# Your task:
Copy exactly the lines that run from the line containing "1332x896 pixels." to the end of the material below, both ends included.

# Supplied material:

--------------------------------

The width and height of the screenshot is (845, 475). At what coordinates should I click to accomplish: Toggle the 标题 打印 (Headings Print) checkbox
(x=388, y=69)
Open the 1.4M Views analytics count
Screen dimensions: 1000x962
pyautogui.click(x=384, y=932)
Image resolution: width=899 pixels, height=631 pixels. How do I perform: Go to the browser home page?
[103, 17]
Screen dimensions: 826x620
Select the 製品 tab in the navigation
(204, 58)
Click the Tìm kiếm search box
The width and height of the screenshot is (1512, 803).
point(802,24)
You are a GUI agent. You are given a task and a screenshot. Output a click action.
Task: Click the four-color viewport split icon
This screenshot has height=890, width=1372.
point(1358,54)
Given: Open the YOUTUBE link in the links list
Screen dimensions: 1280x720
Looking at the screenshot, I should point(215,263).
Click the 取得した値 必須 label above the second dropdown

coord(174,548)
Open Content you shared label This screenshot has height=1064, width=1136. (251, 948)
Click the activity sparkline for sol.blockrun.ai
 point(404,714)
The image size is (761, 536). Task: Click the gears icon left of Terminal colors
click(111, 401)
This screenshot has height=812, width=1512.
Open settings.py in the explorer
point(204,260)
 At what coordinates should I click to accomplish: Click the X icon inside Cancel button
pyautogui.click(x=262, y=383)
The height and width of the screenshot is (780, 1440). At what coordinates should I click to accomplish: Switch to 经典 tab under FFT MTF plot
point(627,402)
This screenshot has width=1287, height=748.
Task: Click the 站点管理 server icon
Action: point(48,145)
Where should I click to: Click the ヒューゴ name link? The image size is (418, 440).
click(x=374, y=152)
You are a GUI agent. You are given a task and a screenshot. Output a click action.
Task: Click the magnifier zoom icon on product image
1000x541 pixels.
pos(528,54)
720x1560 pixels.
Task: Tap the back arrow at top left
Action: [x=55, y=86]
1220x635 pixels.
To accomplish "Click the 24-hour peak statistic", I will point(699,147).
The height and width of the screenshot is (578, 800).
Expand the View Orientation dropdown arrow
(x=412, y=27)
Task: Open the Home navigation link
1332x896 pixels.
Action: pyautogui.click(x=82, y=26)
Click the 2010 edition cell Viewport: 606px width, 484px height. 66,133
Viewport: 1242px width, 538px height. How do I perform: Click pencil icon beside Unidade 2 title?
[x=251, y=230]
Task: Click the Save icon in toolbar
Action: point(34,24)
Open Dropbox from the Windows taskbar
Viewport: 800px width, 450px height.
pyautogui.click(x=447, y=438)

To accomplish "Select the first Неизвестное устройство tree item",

--------------------------------

# The answer:
1332x896 pixels.
Action: pyautogui.click(x=82, y=26)
Click the 2010 edition cell Viewport: 606px width, 484px height. 66,133
Viewport: 1242px width, 538px height. How do I perform: Click pencil icon beside Unidade 2 title?
[x=251, y=230]
Task: Click the Save icon in toolbar
Action: point(34,24)
Open Dropbox from the Windows taskbar
Viewport: 800px width, 450px height.
pyautogui.click(x=447, y=438)

To accomplish "Select the first Неизвестное устройство tree item",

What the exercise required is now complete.